Alternative to -rf - creates a simple schema with these attributes
as string properties.
-rar attr1,... Structured output for JSON [r]esponse [ar]ray of objects with the
given attributes - e.g. for extracting a list of entities from an input.
Alternative to -rf and -ra , all are string properties.
If I want, e.g., to extract the author and talk title from the first slide, I can use the -ra
option:
chatgpt -i slides-01.png -ra author,title "Print talk author and talk title as JSON"
That prints
{
"author": "Dr. Hans-Peter Störr, IST GmbH Dresden",
"title": "Composum AI - Supporting the Content Author with LLM"
}
Under the hood it creates a JSON schema for that object for you, so you don't have to bother with that.
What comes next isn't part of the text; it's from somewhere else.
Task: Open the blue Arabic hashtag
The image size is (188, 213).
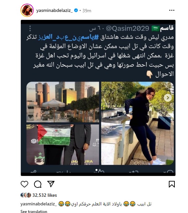Action: tap(68, 37)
Or let's create a list of objects:
chatgpt $(printf -- '-i slides-%02d.png ' {1..31}) -rar name,description 'print the slide name and a content description as JSON'
returns
[
{
"name": "Slide 1",
"description": "Introduction to the presentation and overview of the conference."
},
{
"name": "Slide 2",
"description": "Details on the talk's content, focusing on the functionalities of Composum AI."
},
{
"name": "Slide 3",
"description": "Introduction to Dr. Hans-Peter Störr and his background."
},
...
]
BTW: if you get confused by all the chatgpt options - how about using the built in help feature -ha
:
chatgpt -ha how can I take the prompt from prompt.mp3
Conclusion
The chatgpt
tool from my ChatGPT toolsuite makes it easy to use OpenAI's
Structured output to generate machine readable output
for the tasks you want the AI to do, and opens many possibilities to join with other tools using the best
Unix spirit of combining small tools to do great things. Give it a try! I've been using that from extracting URLs from
screenshots, categorizing banking statements, extracting information from webpages, asking quick questions to ChatGPT
from the command line, and many more things.